**TEXT SEGMENT**
──────

---
title: VocaLIFT
description: Voice-first iOS workout tracker
section: craft
tags: [project, full-stack]
genre: reference
stability: stable
lastUpdated: 2026-04-19
url: https://fardiniqbal.com/docs/craft/projects/vocalift
---


Voice-first iOS workout tracker. Tap mic, speak, see structured data.
Native iOS app that replaces gym logging with voice. Speak naturally
("plate and a 10 each side for 8") and WhisperKit transcribes on-device
while GPT-4o-mini structures the utterance into exercise, weight, and
reps.

In Development. iOS 17+, Swift 6, Xcode 26.3. Epics 1–7 shipped (voice
pipeline, offline queue, PR detection, home, paywall, profile). Private
repo.

## What it is [#what-it-is]

Replaces manual set entry in legacy lifting apps (Strong, Hevy) with a
voice loop tuned for between-set logging under load. On-device ASR means
zero per-transcription cost, zero audio leaves the phone, and no network
dependency for the hot path. LLM structuring runs server-side through a
Supabase Edge Function with a strict JSON schema and deterministic
prompting.

──────

**DATASET**
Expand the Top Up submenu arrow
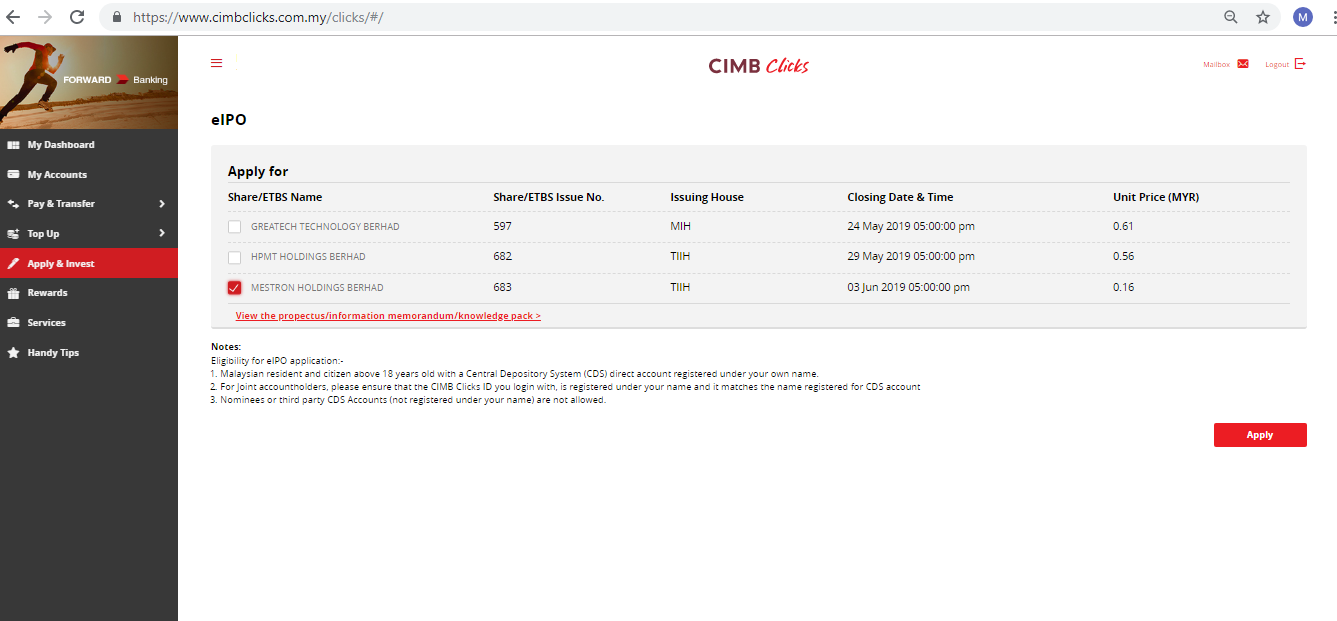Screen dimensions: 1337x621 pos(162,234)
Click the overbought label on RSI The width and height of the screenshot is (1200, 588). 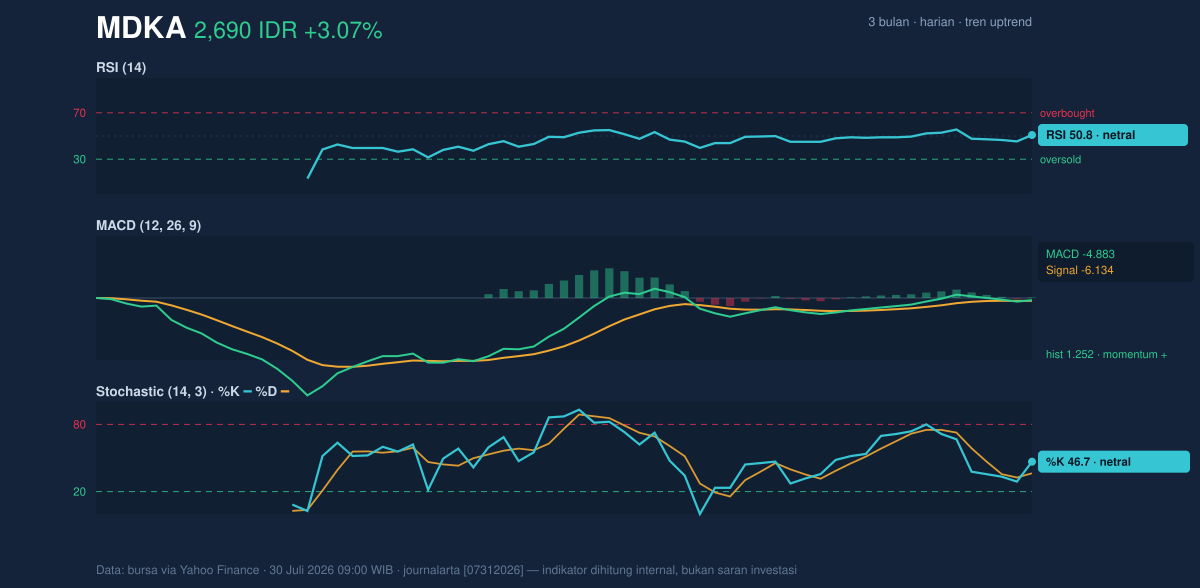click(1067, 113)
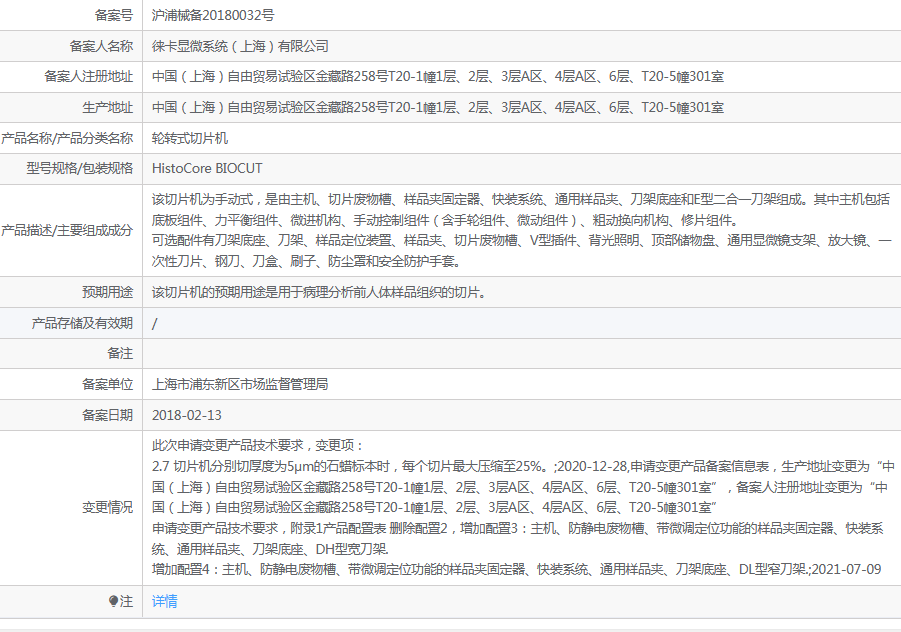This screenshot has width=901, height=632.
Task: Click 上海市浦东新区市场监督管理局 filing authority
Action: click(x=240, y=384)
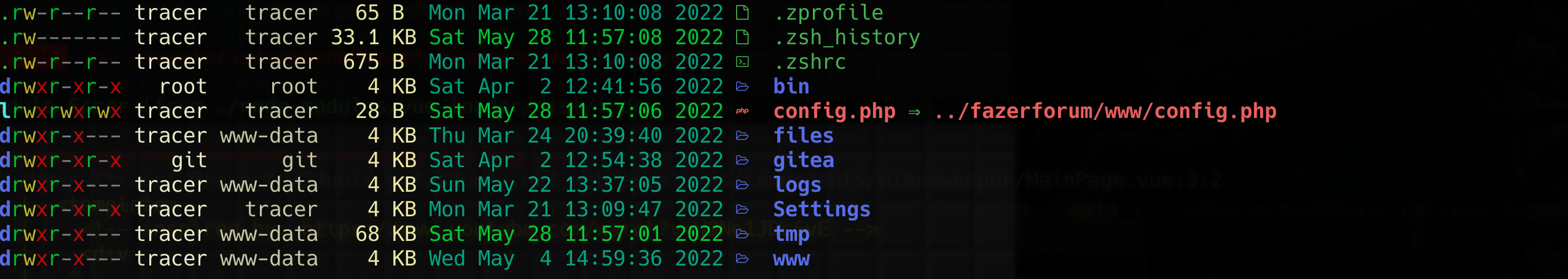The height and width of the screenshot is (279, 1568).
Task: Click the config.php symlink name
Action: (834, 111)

──────

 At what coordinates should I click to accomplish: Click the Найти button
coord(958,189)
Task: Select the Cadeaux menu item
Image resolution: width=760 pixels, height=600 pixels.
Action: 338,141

──────

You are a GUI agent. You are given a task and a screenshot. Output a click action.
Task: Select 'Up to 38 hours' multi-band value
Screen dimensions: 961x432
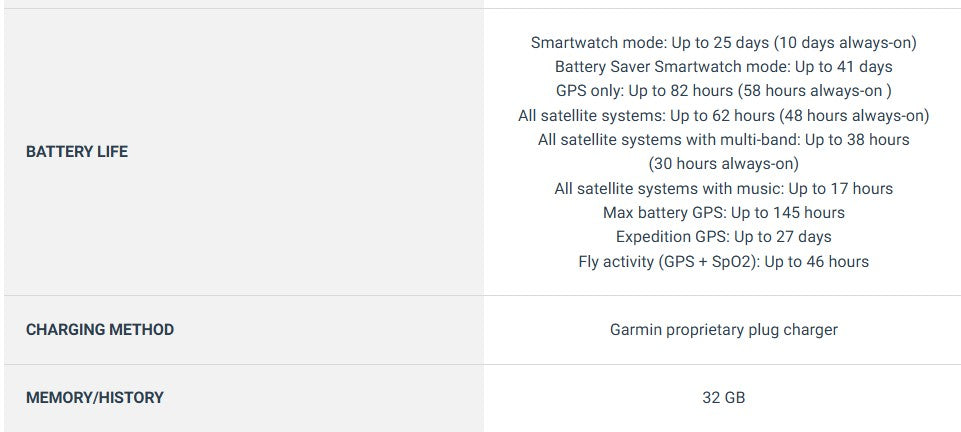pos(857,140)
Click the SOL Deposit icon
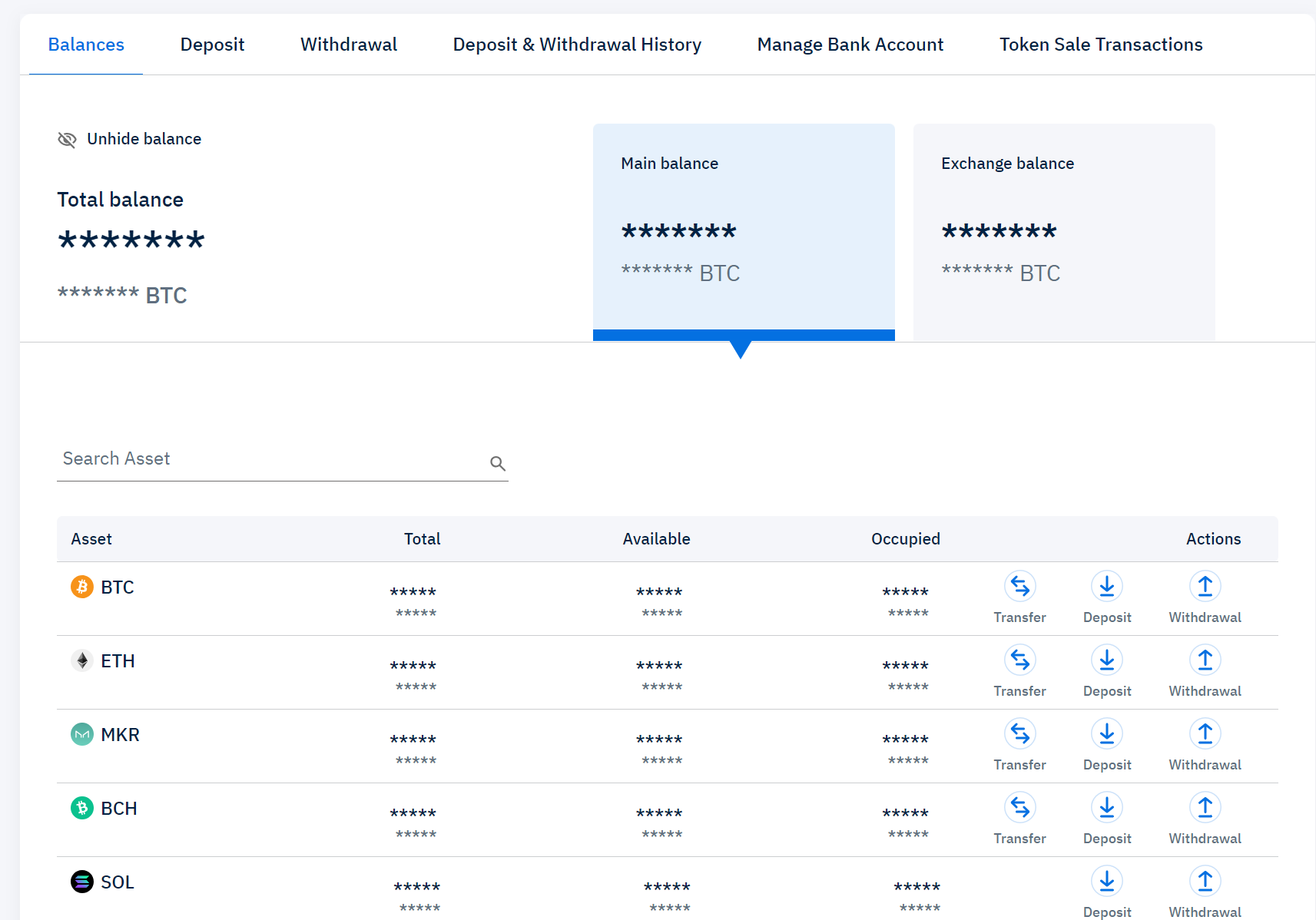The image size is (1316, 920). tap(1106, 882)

──────

**EXERCISE OBJECTIVE**
Decide whether each statement agrees with the VocaLIFT page above. Answer yes or no for each, and quote the words from the page that decide it.
1. Speech is turned into text on the phone itself.
2. The step that sorts what was said into exercise, weight, and reps also runs on the phone.
3. The app's code is kept in a public repository.

**YOUR RESPONSE**
1. Yes: "WhisperKit transcribes on-device"
2. No: "LLM structuring runs server-side through a Supabase Edge Function"
3. No: "Private repo."